Synopsis Popular Culture by : Jane Bingham

"From flappers and jazz to King Kong and big bands"--Cover.

Soviet and Kosher

Soviet and Kosher
Author :
Publisher : Indiana University Press
Total Pages : 286
Release :
ISBN-10 : 025311215X
ISBN-13 : 9780253112156
Rating : 4/5 (5X Downloads)

Synopsis Soviet and Kosher by : Anna Shternshis

Kosher pork -- an oxymoron? Anna Shternshis's fascinating study traces the creation of a Soviet Jewish identity that disassociated Jewishness from Judaism. The cultural transformation of Soviet Jews between 1917 and 1941 was one of the most ambitious experiments in social engineering of the past century.

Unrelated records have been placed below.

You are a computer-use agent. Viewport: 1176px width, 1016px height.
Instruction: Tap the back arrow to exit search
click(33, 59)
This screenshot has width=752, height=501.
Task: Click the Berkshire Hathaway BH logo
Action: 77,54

During this period, Russian Jews went from relative isolation to being highly integrated into the new Soviet culture and society, while retaining a strong ethnic and cultural identity. This identity took shape during the 1920s and 1930s, when the government attempted to create a new Jewish culture, "national in form" and "socialist in content." Soviet and Kosher is the first study of key Yiddish documents that brought these Soviet messages to Jews, notably the "Red Haggadah," a Soviet parody of the traditional Passover manual; songs about Lenin and Stalin; scripts from regional theaters; Socialist Realist fiction; and magazines for children and adults. More than 200 interviews conducted by the author in Russia, Germany, and the United States testify to the reception of these cultural products and provide a unique portrait of the cultural life of the average Soviet Jew.

Consuming Pleasures

Consuming Pleasures
Author :
Publisher : University of Pennsylvania Press
Total Pages : 505
Release :
ISBN-10 : 9780812206494
ISBN-13 : 0812206495
Rating : 4/5 (94 Downloads)

Synopsis Consuming Pleasures by : Daniel Horowitz

How is it that American intellectuals, who had for 150 years worried about the deleterious effects of affluence, more recently began to emphasize pleasure, playfulness, and symbolic exchange as the essence of a vibrant consumer culture? The New York intellectuals of the 1930s rejected any serious or analytical discussion, let alone appreciation, of popular culture, which they viewed as morally questionable. Beginning in the 1950s, however, new perspectives emerged outside and within the United States that challenged this dominant thinking. Consuming Pleasures reveals how a group of writers shifted attention from condemnation to critical appreciation, critiqued cultural hierarchies and moralistic approaches, and explored the symbolic processes by which individuals and groups communicate. Historian Daniel Horowitz traces the emergence of these new perspectives through a series of intellectual biographies. With writers and readers from the United States at the center, the story begins in Western Europe in the early 1950s and ends in the early 1970s, when American intellectuals increasingly appreciated the rich inventiveness of popular culture. Drawing on sources both familiar and newly discovered, this transnational intellectual history plays familiar works off each other in fresh ways. Among those whose work is featured are Jürgen Habermas, Roland Barthes, Umberto Eco, Walter Benjamin, C. L. R. James, David Riesman and Marshall McLuhan, Richard Hoggart, members of London's Independent Group, Stuart Hall, Paddy Whannel, Tom Wolfe, Herbert Gans, Susan Sontag, Reyner Banham, and Robert Venturi and Denise Scott Brown.